Reproduce each of the entries below verbatim, line for line.

:::::

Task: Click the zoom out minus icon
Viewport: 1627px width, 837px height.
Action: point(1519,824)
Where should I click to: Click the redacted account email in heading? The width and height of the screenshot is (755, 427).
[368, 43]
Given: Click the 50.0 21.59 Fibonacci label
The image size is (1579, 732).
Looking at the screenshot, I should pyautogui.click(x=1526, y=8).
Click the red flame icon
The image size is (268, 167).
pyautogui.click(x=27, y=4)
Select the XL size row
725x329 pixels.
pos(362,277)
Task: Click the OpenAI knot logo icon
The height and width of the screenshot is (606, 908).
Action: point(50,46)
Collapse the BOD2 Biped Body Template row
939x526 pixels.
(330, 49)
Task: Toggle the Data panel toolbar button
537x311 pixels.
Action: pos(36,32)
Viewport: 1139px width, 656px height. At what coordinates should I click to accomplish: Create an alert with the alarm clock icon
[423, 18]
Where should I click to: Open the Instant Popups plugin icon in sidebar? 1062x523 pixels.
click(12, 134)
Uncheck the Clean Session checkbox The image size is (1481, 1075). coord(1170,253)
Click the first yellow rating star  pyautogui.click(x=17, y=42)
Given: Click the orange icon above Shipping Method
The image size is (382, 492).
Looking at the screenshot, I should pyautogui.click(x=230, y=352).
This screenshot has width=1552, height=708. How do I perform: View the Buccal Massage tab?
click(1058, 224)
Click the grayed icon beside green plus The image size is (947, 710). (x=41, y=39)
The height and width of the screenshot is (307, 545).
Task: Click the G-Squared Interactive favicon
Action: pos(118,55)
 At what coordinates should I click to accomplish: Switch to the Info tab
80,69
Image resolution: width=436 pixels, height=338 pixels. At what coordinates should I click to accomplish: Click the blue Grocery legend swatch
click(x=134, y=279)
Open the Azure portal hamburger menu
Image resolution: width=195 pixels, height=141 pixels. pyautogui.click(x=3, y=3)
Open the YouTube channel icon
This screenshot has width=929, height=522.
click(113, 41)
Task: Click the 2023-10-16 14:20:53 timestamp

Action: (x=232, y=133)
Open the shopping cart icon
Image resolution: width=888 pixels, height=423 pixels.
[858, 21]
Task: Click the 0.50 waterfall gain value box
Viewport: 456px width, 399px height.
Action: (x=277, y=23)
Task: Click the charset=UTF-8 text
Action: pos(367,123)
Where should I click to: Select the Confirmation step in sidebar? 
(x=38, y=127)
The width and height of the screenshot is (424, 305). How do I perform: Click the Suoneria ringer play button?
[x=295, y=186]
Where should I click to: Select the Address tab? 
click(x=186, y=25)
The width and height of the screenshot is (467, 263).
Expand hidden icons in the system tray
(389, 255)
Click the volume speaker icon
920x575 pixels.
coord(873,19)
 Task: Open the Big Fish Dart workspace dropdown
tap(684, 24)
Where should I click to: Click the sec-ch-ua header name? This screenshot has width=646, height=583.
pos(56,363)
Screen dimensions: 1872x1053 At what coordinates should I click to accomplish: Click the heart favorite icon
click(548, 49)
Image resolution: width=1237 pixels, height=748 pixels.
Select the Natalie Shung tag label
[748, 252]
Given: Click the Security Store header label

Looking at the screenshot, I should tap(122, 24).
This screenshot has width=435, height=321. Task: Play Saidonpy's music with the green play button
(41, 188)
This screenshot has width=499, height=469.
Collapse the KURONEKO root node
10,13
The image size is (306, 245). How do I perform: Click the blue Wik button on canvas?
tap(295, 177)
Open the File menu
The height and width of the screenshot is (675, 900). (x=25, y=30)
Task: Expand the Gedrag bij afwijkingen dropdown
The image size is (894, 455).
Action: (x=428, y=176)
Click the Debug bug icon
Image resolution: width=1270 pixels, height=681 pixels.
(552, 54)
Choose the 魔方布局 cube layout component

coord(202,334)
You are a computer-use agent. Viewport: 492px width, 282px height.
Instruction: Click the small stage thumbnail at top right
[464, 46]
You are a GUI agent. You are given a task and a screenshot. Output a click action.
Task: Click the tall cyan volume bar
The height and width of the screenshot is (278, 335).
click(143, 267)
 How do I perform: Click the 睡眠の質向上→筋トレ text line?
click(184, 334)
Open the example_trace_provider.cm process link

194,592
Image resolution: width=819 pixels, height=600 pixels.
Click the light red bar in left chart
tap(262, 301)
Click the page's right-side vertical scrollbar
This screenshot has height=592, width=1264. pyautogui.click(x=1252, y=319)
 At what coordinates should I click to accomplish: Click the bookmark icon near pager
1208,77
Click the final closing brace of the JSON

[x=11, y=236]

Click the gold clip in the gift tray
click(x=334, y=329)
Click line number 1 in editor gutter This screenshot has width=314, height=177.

:::::

* _Task solution_
Task: Click the zoom out minus icon
Viewport: 1627px width, 837px height.
Action: point(1519,824)
Where should I click to: Click the redacted account email in heading? The width and height of the screenshot is (755, 427).
[368, 43]
Given: Click the 50.0 21.59 Fibonacci label
The image size is (1579, 732).
Looking at the screenshot, I should pyautogui.click(x=1526, y=8).
Click the red flame icon
The image size is (268, 167).
pyautogui.click(x=27, y=4)
Select the XL size row
725x329 pixels.
pos(362,277)
Task: Click the OpenAI knot logo icon
The height and width of the screenshot is (606, 908).
Action: point(50,46)
Collapse the BOD2 Biped Body Template row
939x526 pixels.
(330, 49)
Task: Toggle the Data panel toolbar button
537x311 pixels.
Action: pos(36,32)
Viewport: 1139px width, 656px height. At what coordinates should I click to accomplish: Create an alert with the alarm clock icon
[423, 18]
Where should I click to: Open the Instant Popups plugin icon in sidebar? 1062x523 pixels.
click(12, 134)
Uncheck the Clean Session checkbox The image size is (1481, 1075). coord(1170,253)
Click the first yellow rating star  pyautogui.click(x=17, y=42)
Given: Click the orange icon above Shipping Method
The image size is (382, 492).
Looking at the screenshot, I should pyautogui.click(x=230, y=352).
This screenshot has width=1552, height=708. How do I perform: View the Buccal Massage tab?
click(1058, 224)
Click the grayed icon beside green plus The image size is (947, 710). (x=41, y=39)
The height and width of the screenshot is (307, 545).
Task: Click the G-Squared Interactive favicon
Action: pos(118,55)
 At what coordinates should I click to accomplish: Switch to the Info tab
80,69
Image resolution: width=436 pixels, height=338 pixels. At what coordinates should I click to accomplish: Click the blue Grocery legend swatch
click(x=134, y=279)
Open the Azure portal hamburger menu
Image resolution: width=195 pixels, height=141 pixels. pyautogui.click(x=3, y=3)
Open the YouTube channel icon
This screenshot has width=929, height=522.
click(113, 41)
Task: Click the 2023-10-16 14:20:53 timestamp

Action: (x=232, y=133)
Open the shopping cart icon
Image resolution: width=888 pixels, height=423 pixels.
[858, 21]
Task: Click the 0.50 waterfall gain value box
Viewport: 456px width, 399px height.
Action: (x=277, y=23)
Task: Click the charset=UTF-8 text
Action: pos(367,123)
Where should I click to: Select the Confirmation step in sidebar? 
(x=38, y=127)
The width and height of the screenshot is (424, 305). How do I perform: Click the Suoneria ringer play button?
[x=295, y=186]
Where should I click to: Select the Address tab? 
click(x=186, y=25)
The width and height of the screenshot is (467, 263).
Expand hidden icons in the system tray
(389, 255)
Click the volume speaker icon
920x575 pixels.
coord(873,19)
 Task: Open the Big Fish Dart workspace dropdown
tap(684, 24)
Where should I click to: Click the sec-ch-ua header name? This screenshot has width=646, height=583.
pos(56,363)
Screen dimensions: 1872x1053 At what coordinates should I click to accomplish: Click the heart favorite icon
click(548, 49)
Image resolution: width=1237 pixels, height=748 pixels.
Select the Natalie Shung tag label
[748, 252]
Given: Click the Security Store header label

Looking at the screenshot, I should tap(122, 24).
This screenshot has width=435, height=321. Task: Play Saidonpy's music with the green play button
(41, 188)
This screenshot has width=499, height=469.
Collapse the KURONEKO root node
10,13
The image size is (306, 245). How do I perform: Click the blue Wik button on canvas?
tap(295, 177)
Open the File menu
The height and width of the screenshot is (675, 900). (x=25, y=30)
Task: Expand the Gedrag bij afwijkingen dropdown
The image size is (894, 455).
Action: (x=428, y=176)
Click the Debug bug icon
Image resolution: width=1270 pixels, height=681 pixels.
(552, 54)
Choose the 魔方布局 cube layout component

coord(202,334)
You are a computer-use agent. Viewport: 492px width, 282px height.
Instruction: Click the small stage thumbnail at top right
[464, 46]
You are a GUI agent. You are given a task and a screenshot. Output a click action.
Task: Click the tall cyan volume bar
The height and width of the screenshot is (278, 335).
click(143, 267)
 How do I perform: Click the 睡眠の質向上→筋トレ text line?
click(184, 334)
Open the example_trace_provider.cm process link

194,592
Image resolution: width=819 pixels, height=600 pixels.
Click the light red bar in left chart
tap(262, 301)
Click the page's right-side vertical scrollbar
This screenshot has height=592, width=1264. pyautogui.click(x=1252, y=319)
 At what coordinates should I click to accomplish: Click the bookmark icon near pager
1208,77
Click the final closing brace of the JSON

[x=11, y=236]

Click the gold clip in the gift tray
click(x=334, y=329)
Click line number 1 in editor gutter This screenshot has width=314, height=177.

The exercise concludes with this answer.